Pope Francis, in an interview about The Year of Mercy in the Catholic church, talks about “the apostolate of the ear,” the ministry of listening to others and giving them needed reassurance that they have been heard. This is a ministry that anyone can be a part of; it is not limited to clergy. When we give people space to pour out their feelings — even if we don’t agree with them, even if we think they are wrong — we help them. We might even help others, too, by helping to obviate anger and frustration that might boil over in ways that are destructive to the community.

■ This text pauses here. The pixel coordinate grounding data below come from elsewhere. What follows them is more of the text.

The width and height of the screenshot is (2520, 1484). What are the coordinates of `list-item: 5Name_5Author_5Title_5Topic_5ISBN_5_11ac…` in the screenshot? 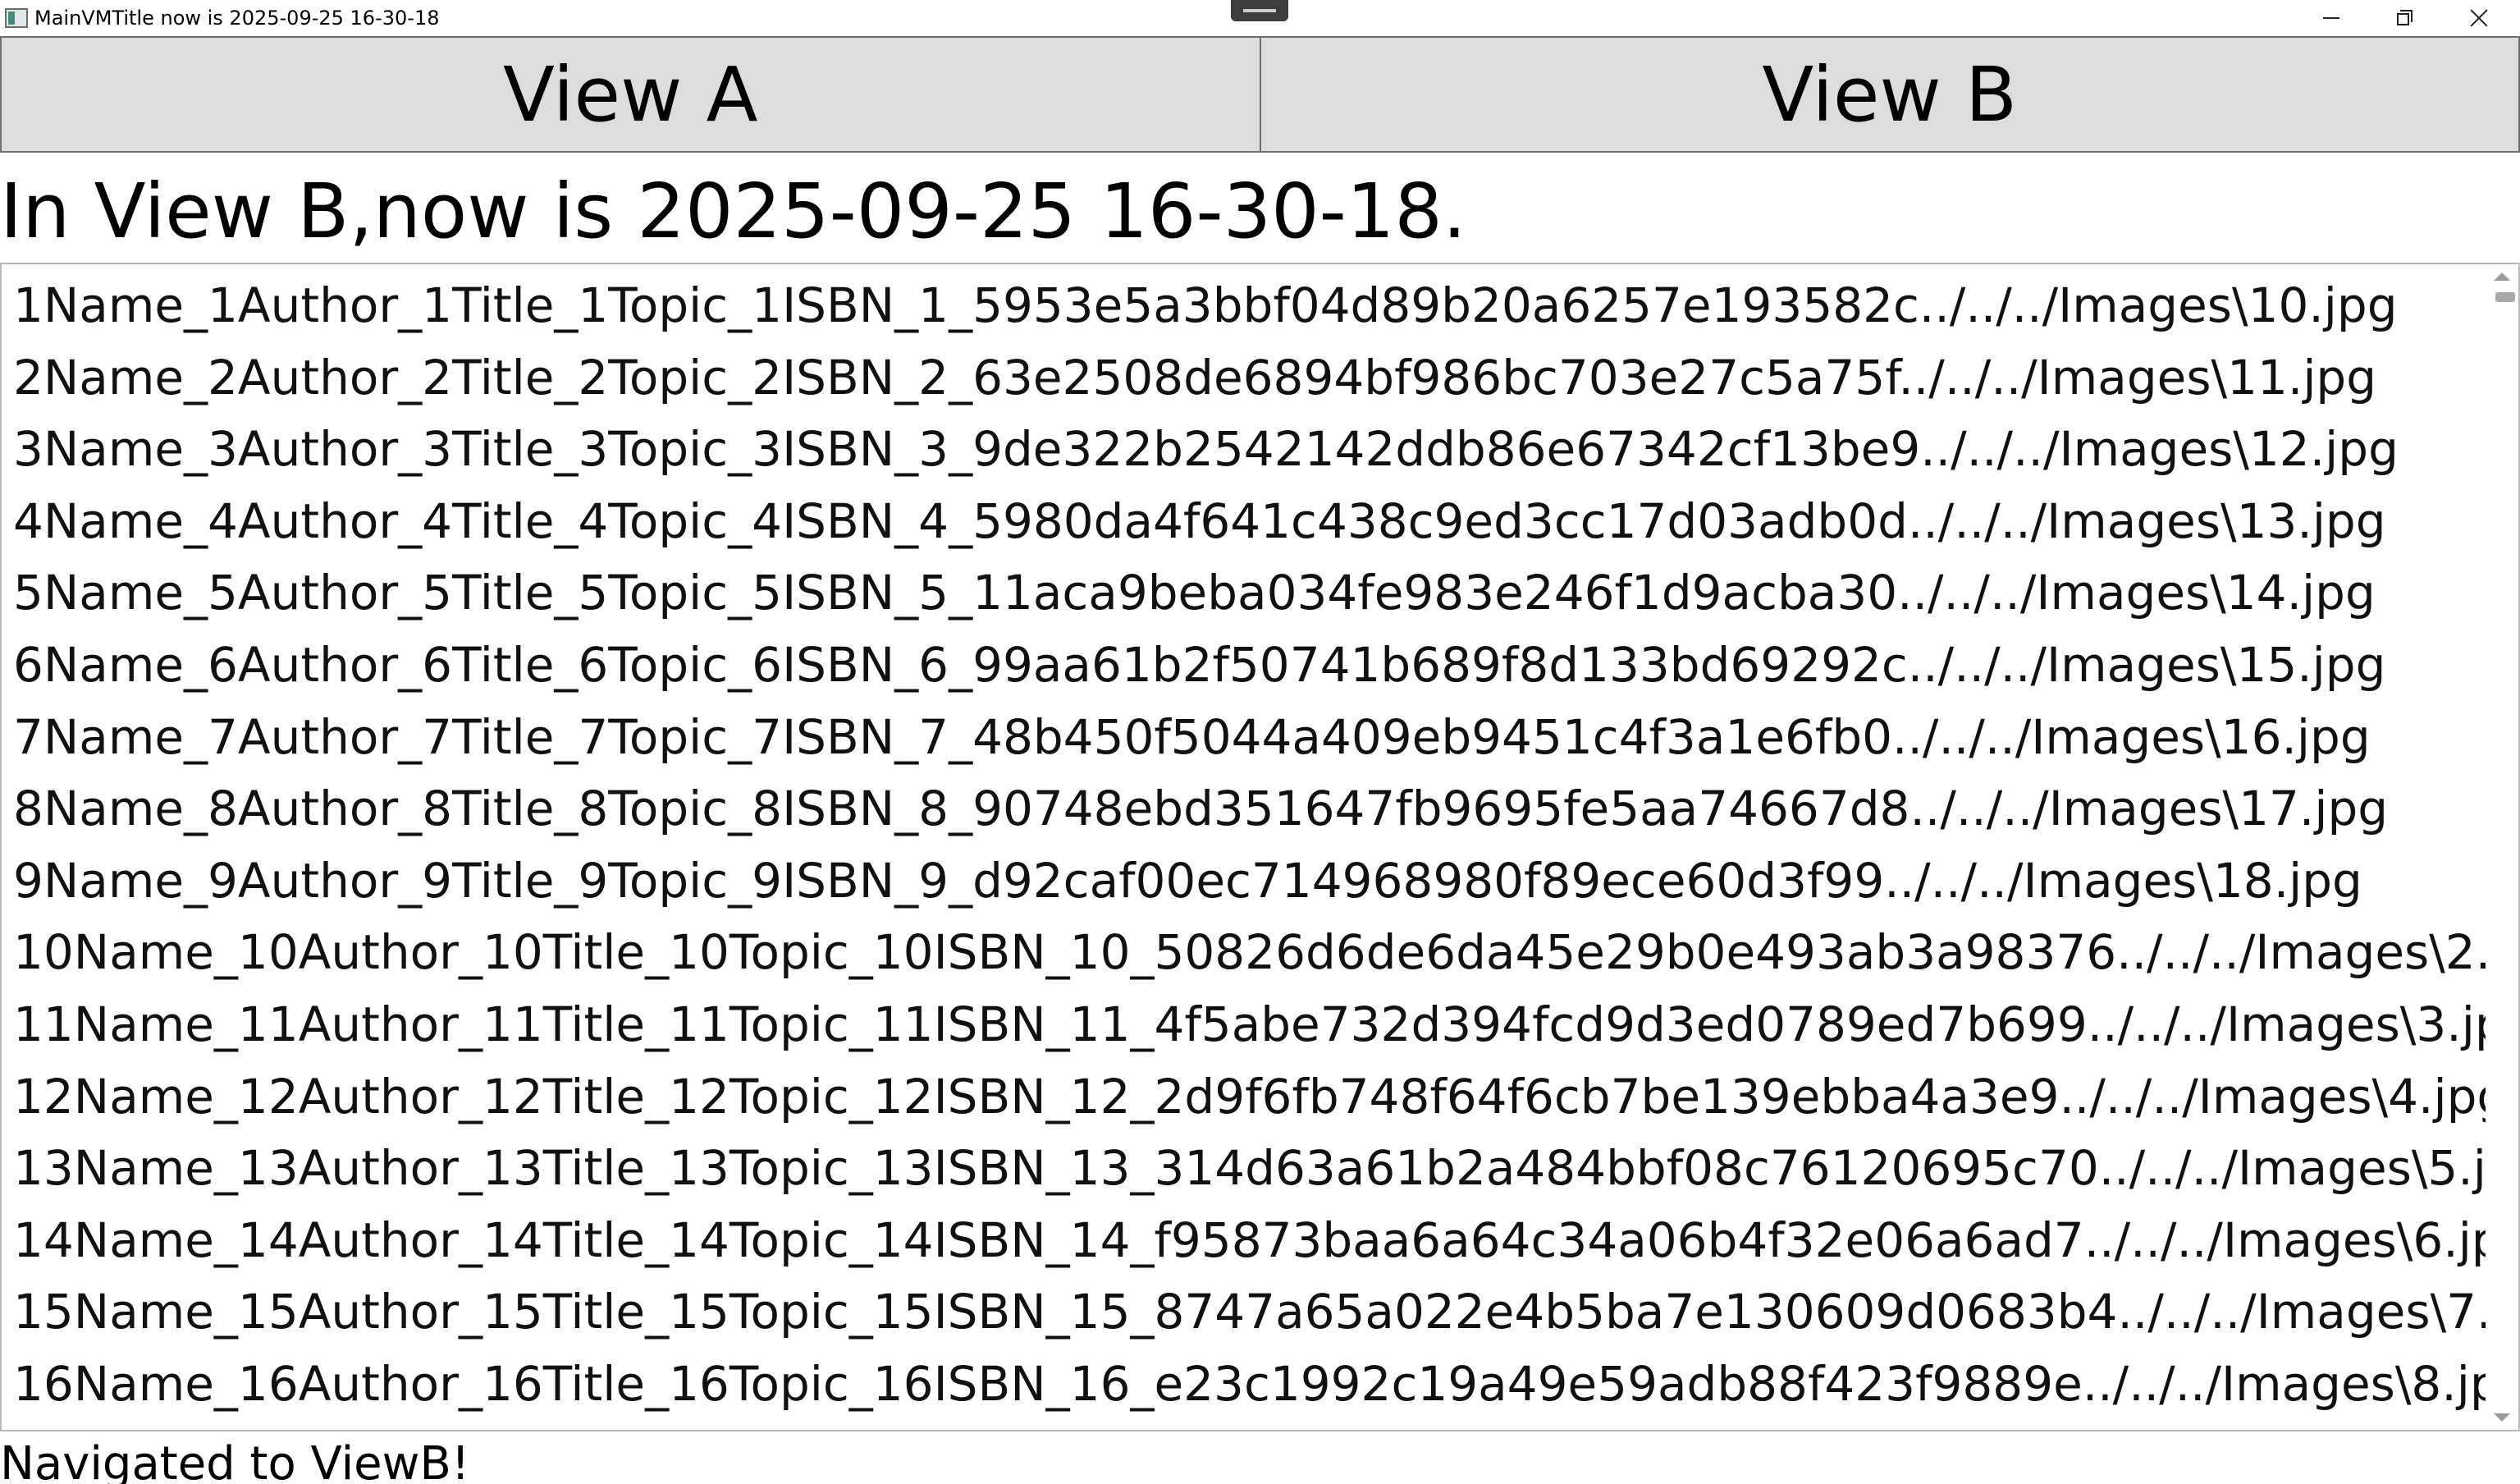 It's located at (1194, 592).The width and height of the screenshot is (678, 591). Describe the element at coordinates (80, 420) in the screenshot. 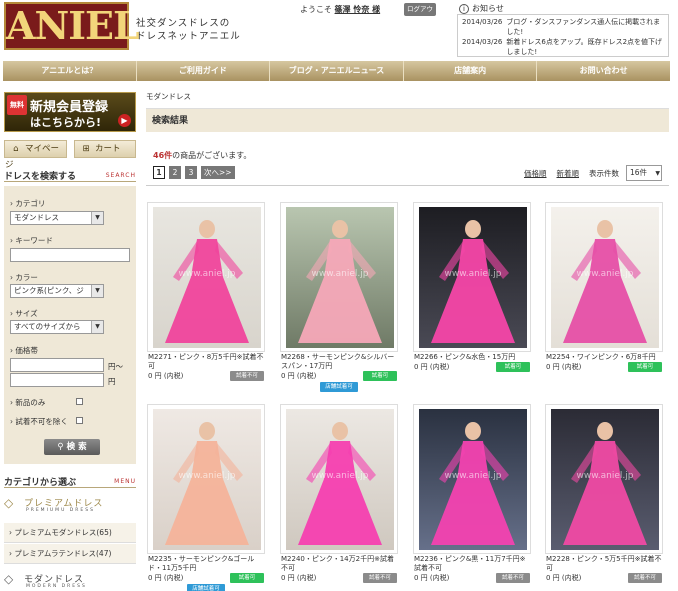

I see `exclude-checkbox` at that location.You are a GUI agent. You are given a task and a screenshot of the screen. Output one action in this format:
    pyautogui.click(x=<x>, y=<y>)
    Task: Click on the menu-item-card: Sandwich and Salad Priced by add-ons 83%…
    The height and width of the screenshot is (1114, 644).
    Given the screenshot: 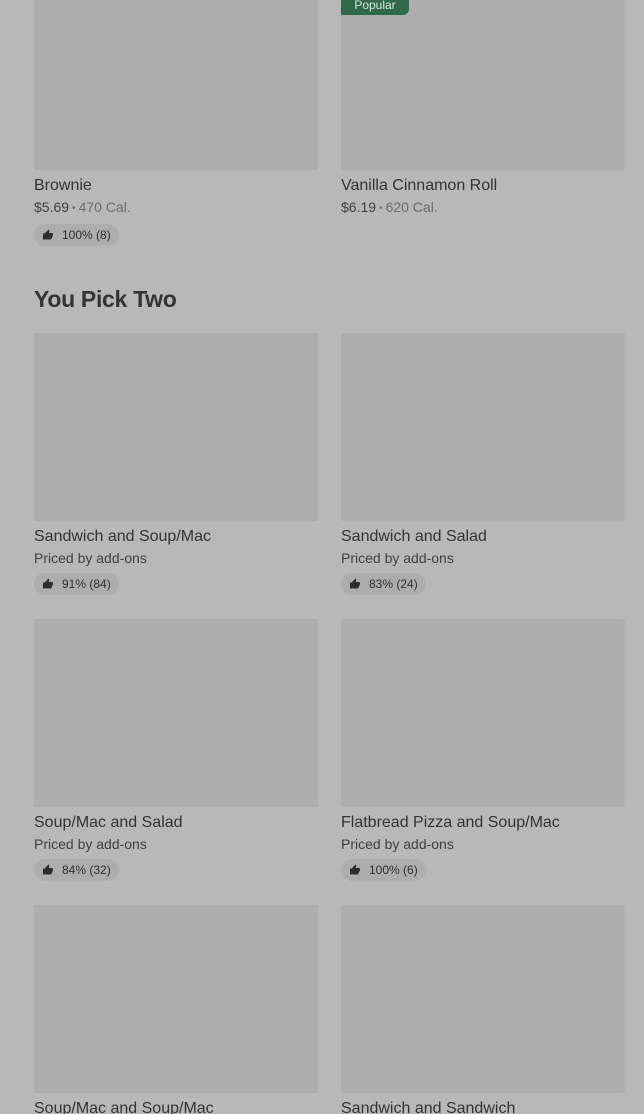 What is the action you would take?
    pyautogui.click(x=483, y=464)
    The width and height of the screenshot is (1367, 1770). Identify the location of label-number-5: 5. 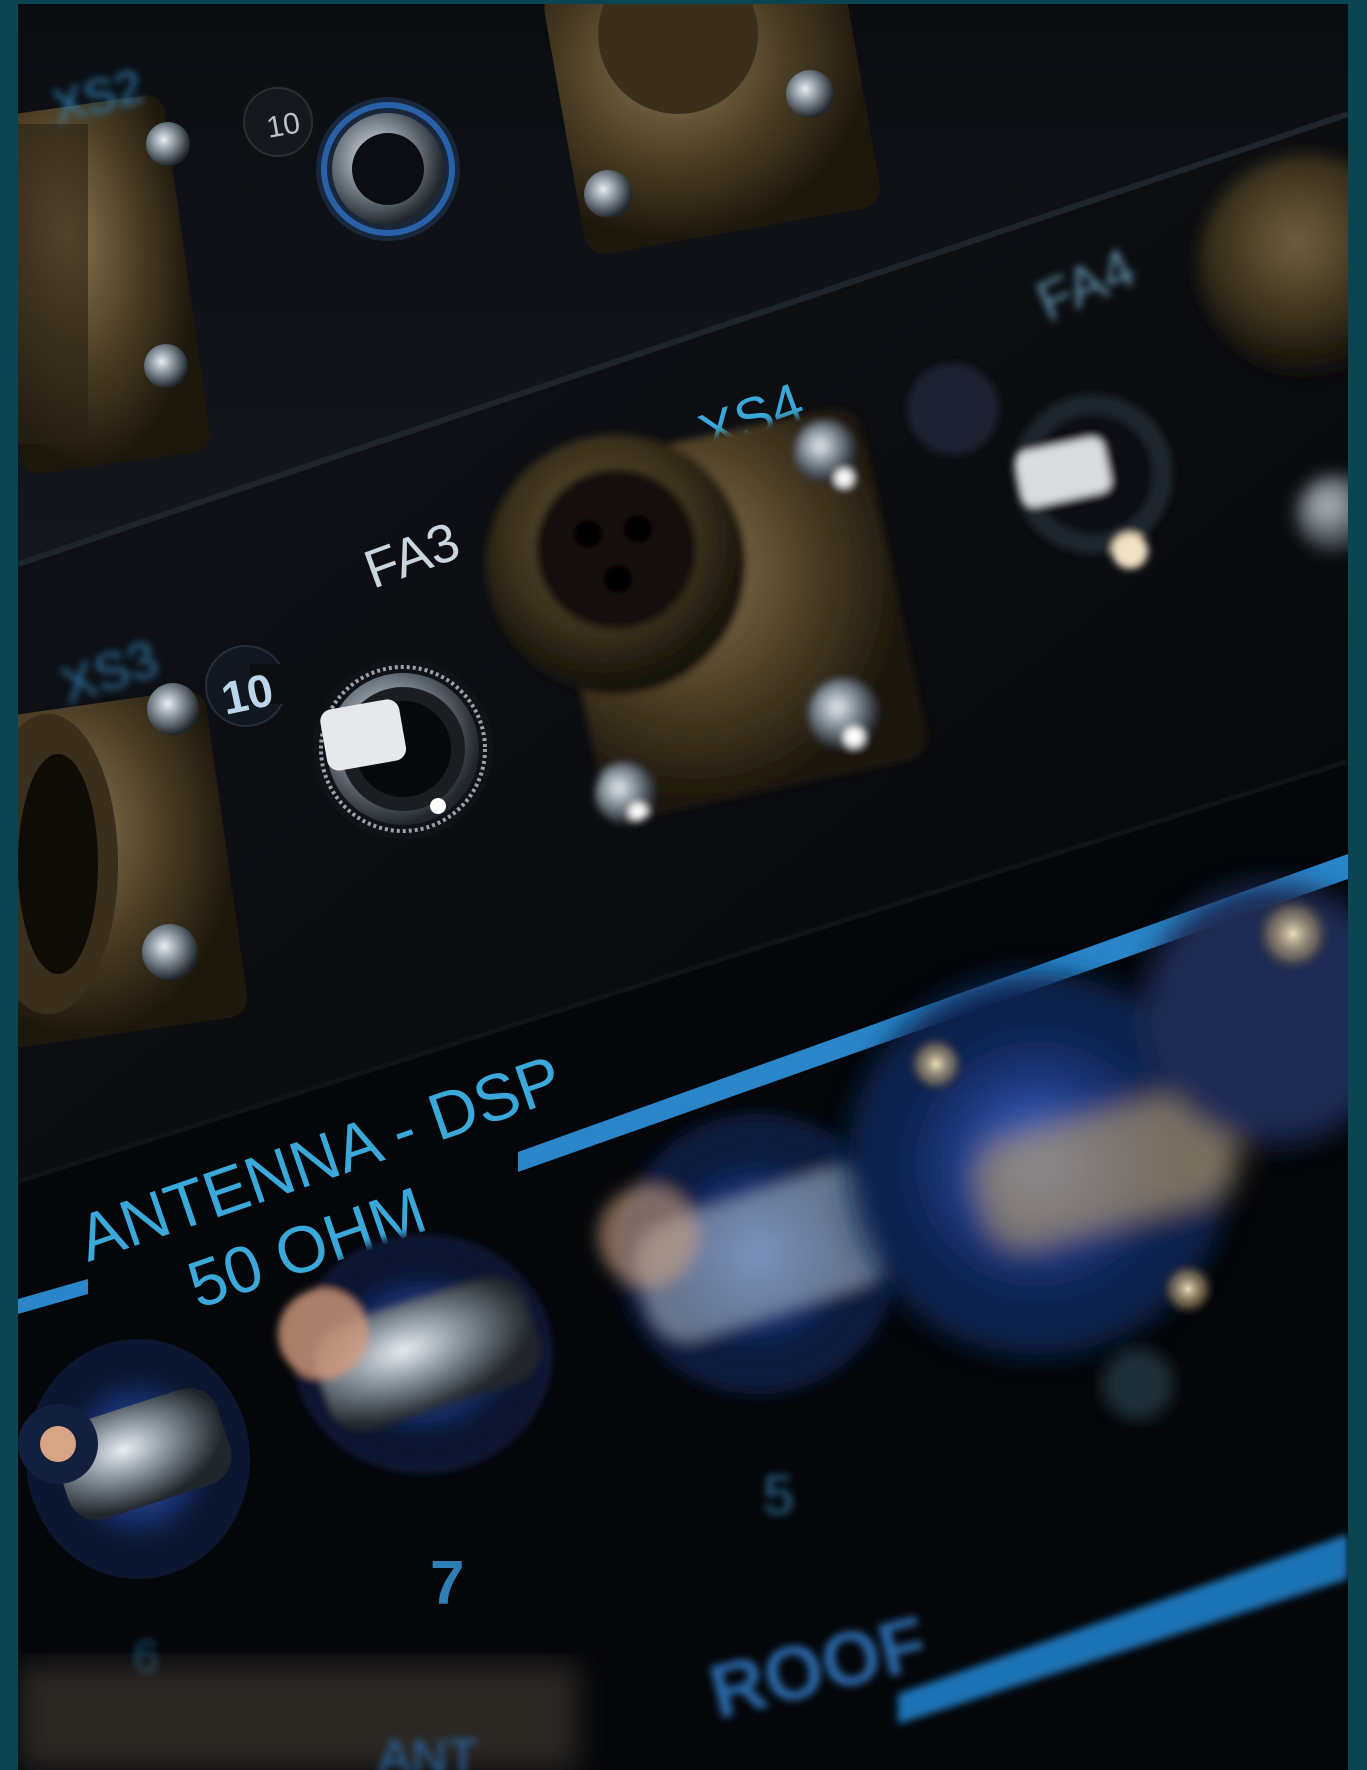
(778, 1494).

This practice benefits the listener, too. In opening our ears, we are opening our hearts (even if it’s only a crack), and allowing ourselves to be changed by what we hear. It is the start of compassion, which feeds into the infinitely powerful grace of mercy. Maybe what the world needs now is “love, sweet love,” but what people seem to need most is empathy.

So I’m putting the call out to all of you introverts out there: Join me in the apostolate of the ear. Let’s face it, we don’t much like talking anyway, so why not provide a service that costs us nothing and might save someone’s life? Unheard frustrations, anger and sadness can roil up into a hurricane — they can even lead to war. But once heard, those wounds — like the words that describe them — are exposed to air and can finally heal.

It’s easy to get started. Just open your ears.